**Description of the task:**
Return each entry exactly, so that nothing in the data differs from the original.

**Supplied data:**
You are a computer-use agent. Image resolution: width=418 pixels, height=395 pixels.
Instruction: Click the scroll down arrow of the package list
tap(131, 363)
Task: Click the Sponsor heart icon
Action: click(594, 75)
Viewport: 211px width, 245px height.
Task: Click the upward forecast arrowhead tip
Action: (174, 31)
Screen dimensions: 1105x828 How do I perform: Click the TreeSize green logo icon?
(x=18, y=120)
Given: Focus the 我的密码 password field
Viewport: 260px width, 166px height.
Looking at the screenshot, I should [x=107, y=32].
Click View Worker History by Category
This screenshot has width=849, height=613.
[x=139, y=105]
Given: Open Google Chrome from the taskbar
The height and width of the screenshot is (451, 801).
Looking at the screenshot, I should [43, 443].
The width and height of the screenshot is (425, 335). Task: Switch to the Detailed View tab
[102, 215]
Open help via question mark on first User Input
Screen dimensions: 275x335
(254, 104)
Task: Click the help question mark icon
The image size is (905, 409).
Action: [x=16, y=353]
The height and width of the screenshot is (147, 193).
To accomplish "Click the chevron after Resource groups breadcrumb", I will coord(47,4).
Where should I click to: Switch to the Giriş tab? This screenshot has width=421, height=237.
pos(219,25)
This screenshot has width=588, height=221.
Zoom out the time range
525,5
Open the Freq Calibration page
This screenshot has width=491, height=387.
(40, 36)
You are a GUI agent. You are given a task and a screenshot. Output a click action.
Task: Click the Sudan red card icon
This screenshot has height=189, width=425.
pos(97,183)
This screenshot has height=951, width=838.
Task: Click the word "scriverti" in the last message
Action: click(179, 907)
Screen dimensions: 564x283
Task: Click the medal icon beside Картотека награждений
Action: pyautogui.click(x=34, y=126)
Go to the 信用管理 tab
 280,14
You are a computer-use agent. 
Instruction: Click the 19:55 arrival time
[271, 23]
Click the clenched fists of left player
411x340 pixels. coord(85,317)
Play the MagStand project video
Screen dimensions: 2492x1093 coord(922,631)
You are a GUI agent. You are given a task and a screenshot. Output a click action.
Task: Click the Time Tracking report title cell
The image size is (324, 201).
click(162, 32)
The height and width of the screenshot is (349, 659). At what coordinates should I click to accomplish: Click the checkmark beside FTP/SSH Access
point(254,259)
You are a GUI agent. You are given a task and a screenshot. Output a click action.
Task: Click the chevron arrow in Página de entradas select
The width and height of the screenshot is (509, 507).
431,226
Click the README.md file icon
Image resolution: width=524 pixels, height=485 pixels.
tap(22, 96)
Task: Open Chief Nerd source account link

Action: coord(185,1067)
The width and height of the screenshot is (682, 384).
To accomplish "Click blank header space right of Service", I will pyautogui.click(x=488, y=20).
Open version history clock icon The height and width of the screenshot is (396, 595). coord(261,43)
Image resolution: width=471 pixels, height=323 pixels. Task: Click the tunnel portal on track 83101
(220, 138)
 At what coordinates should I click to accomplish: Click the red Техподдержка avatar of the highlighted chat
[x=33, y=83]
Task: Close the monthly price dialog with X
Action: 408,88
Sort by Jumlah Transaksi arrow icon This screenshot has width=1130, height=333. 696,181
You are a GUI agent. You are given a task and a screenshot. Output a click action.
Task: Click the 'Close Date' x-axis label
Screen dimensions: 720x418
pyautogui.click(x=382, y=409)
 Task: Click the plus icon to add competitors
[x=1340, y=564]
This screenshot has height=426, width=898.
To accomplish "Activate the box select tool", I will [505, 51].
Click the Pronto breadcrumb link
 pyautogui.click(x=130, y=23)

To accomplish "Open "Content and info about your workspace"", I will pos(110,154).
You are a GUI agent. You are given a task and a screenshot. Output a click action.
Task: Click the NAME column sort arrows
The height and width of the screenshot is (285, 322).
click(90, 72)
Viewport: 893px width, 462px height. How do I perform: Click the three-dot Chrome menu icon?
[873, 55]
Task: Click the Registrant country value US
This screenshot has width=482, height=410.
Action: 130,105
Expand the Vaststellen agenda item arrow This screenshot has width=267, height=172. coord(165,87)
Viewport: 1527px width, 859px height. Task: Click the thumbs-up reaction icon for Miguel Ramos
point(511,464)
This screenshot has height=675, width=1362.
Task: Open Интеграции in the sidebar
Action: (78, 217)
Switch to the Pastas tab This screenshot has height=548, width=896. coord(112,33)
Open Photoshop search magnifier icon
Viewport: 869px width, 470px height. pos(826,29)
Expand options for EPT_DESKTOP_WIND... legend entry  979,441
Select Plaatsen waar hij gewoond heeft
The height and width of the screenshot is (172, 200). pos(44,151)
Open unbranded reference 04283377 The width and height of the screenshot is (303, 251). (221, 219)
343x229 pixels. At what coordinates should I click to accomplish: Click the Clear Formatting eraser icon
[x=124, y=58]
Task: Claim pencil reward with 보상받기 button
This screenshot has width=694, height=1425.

**Exercise output:**
You are a computer-use agent. Image resolution: width=418 pixels, height=395 pixels.
Instruction: Click the scroll down arrow of the package list
tap(131, 363)
Task: Click the Sponsor heart icon
Action: click(594, 75)
Viewport: 211px width, 245px height.
Task: Click the upward forecast arrowhead tip
Action: (174, 31)
Screen dimensions: 1105x828 How do I perform: Click the TreeSize green logo icon?
(x=18, y=120)
Given: Focus the 我的密码 password field
Viewport: 260px width, 166px height.
Looking at the screenshot, I should [x=107, y=32].
Click View Worker History by Category
This screenshot has width=849, height=613.
[x=139, y=105]
Given: Open Google Chrome from the taskbar
The height and width of the screenshot is (451, 801).
Looking at the screenshot, I should [43, 443].
The width and height of the screenshot is (425, 335). Task: Switch to the Detailed View tab
[102, 215]
Open help via question mark on first User Input
Screen dimensions: 275x335
(254, 104)
Task: Click the help question mark icon
The image size is (905, 409).
Action: [x=16, y=353]
The height and width of the screenshot is (147, 193).
To accomplish "Click the chevron after Resource groups breadcrumb", I will coord(47,4).
Where should I click to: Switch to the Giriş tab? This screenshot has width=421, height=237.
pos(219,25)
This screenshot has width=588, height=221.
Zoom out the time range
525,5
Open the Freq Calibration page
This screenshot has width=491, height=387.
(40, 36)
You are a GUI agent. You are given a task and a screenshot. Output a click action.
Task: Click the Sudan red card icon
This screenshot has height=189, width=425.
pos(97,183)
This screenshot has height=951, width=838.
Task: Click the word "scriverti" in the last message
Action: click(179, 907)
Screen dimensions: 564x283
Task: Click the medal icon beside Картотека награждений
Action: pyautogui.click(x=34, y=126)
Go to the 信用管理 tab
 280,14
You are a computer-use agent. 
Instruction: Click the 19:55 arrival time
[271, 23]
Click the clenched fists of left player
411x340 pixels. coord(85,317)
Play the MagStand project video
Screen dimensions: 2492x1093 coord(922,631)
You are a GUI agent. You are given a task and a screenshot. Output a click action.
Task: Click the Time Tracking report title cell
The image size is (324, 201).
click(162, 32)
The height and width of the screenshot is (349, 659). At what coordinates should I click to accomplish: Click the checkmark beside FTP/SSH Access
point(254,259)
You are a GUI agent. You are given a task and a screenshot. Output a click action.
Task: Click the chevron arrow in Página de entradas select
The width and height of the screenshot is (509, 507).
431,226
Click the README.md file icon
Image resolution: width=524 pixels, height=485 pixels.
tap(22, 96)
Task: Open Chief Nerd source account link

Action: coord(185,1067)
The width and height of the screenshot is (682, 384).
To accomplish "Click blank header space right of Service", I will pyautogui.click(x=488, y=20).
Open version history clock icon The height and width of the screenshot is (396, 595). coord(261,43)
Image resolution: width=471 pixels, height=323 pixels. Task: Click the tunnel portal on track 83101
(220, 138)
 At what coordinates should I click to accomplish: Click the red Техподдержка avatar of the highlighted chat
[x=33, y=83]
Task: Close the monthly price dialog with X
Action: 408,88
Sort by Jumlah Transaksi arrow icon This screenshot has width=1130, height=333. 696,181
You are a GUI agent. You are given a task and a screenshot. Output a click action.
Task: Click the 'Close Date' x-axis label
Screen dimensions: 720x418
pyautogui.click(x=382, y=409)
 Task: Click the plus icon to add competitors
[x=1340, y=564]
This screenshot has height=426, width=898.
To accomplish "Activate the box select tool", I will [505, 51].
Click the Pronto breadcrumb link
 pyautogui.click(x=130, y=23)

To accomplish "Open "Content and info about your workspace"", I will pos(110,154).
You are a GUI agent. You are given a task and a screenshot. Output a click action.
Task: Click the NAME column sort arrows
The height and width of the screenshot is (285, 322).
click(90, 72)
Viewport: 893px width, 462px height. How do I perform: Click the three-dot Chrome menu icon?
[873, 55]
Task: Click the Registrant country value US
This screenshot has width=482, height=410.
Action: 130,105
Expand the Vaststellen agenda item arrow This screenshot has width=267, height=172. coord(165,87)
Viewport: 1527px width, 859px height. Task: Click the thumbs-up reaction icon for Miguel Ramos
point(511,464)
This screenshot has height=675, width=1362.
Task: Open Интеграции in the sidebar
Action: (78, 217)
Switch to the Pastas tab This screenshot has height=548, width=896. coord(112,33)
Open Photoshop search magnifier icon
Viewport: 869px width, 470px height. pos(826,29)
Expand options for EPT_DESKTOP_WIND... legend entry  979,441
Select Plaatsen waar hij gewoond heeft
The height and width of the screenshot is (172, 200). pos(44,151)
Open unbranded reference 04283377 The width and height of the screenshot is (303, 251). (221, 219)
343x229 pixels. At what coordinates should I click to accomplish: Click the Clear Formatting eraser icon
[x=124, y=58]
Task: Claim pencil reward with 보상받기 button
This screenshot has width=694, height=1425.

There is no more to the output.